Background information
- Born: 21 February 1956 Hammersmith, London, England
- Died: 8 March 2011 (aged 55) Truro, Cornwall, England
- Genres: Classical
- Occupation: Performer
- Instrument(s): Cello, Viola da gamba
- Years active: 1980–2011
- Labels: Virgin Classics, Harmonia Mundi
- Formerly of: Fretwork, The Feinstein Ensemble

= Richard Campbell (English musician) =

English classical musician

Richard John Campbell (21 February 1956 - 8 March 2011) was an English classical musician, best known as a founder member of the early music ensemble Fretwork and for his newer association with the Feinstein Ensemble, specialising in historically accurate performance of 18th-century music.

==Early life and education==
Campbell was born in Hammersmith, London, where his parents were teachers, and was educated at Marlborough College and Peterhouse, Cambridge, where he studied Classics. After rejecting a career as a Latin teacher as having 'dubious prospects', he went to study at the Royal Conservatory of The Hague and the Guildhall.

==Career==
With Fretwork, he recorded 31 albums, and also performed on film soundtracks including Coffee and Cigarettes and The Da Vinci Code. Fretwork is known for its global touring and, as well as performances of early music, commissioning new compositions for viol consort.
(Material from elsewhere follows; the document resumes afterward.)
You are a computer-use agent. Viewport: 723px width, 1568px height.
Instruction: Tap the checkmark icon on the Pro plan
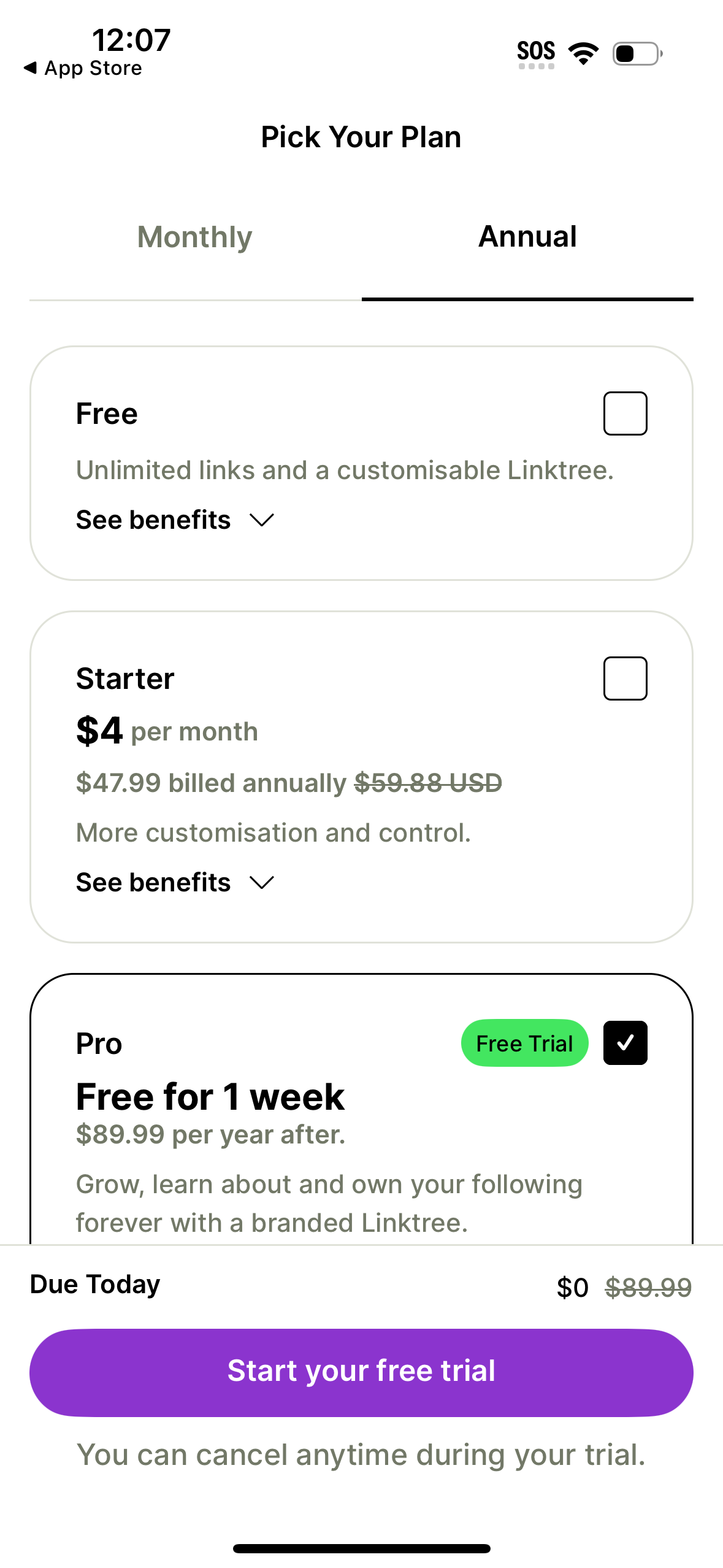(625, 1043)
Campbell was Professor of viola da gamba and violone at the Royal Academy of Music. As a gamba soloist he has been associated since 1981 with Sir John Eliot Gardiner's English Baroque Soloists and their performances and recordings of J. S. Bach and François Couperin. He has performed as gamba-soloist or principal cellist with ensembles including Northern Sinfonia, the orchestra of The Sixteen, Ex Cathedra of Birmingham, the City of London Sinfonia, the St James's Baroque Players, Florilegium, and Paul McCreesh's Gabrieli Players. He was a founding member of Jakob Lindberg's Dowland Consort, Philip Picket's Musicians of the Globe and, Charles Humphries's ensemble Kontrabande.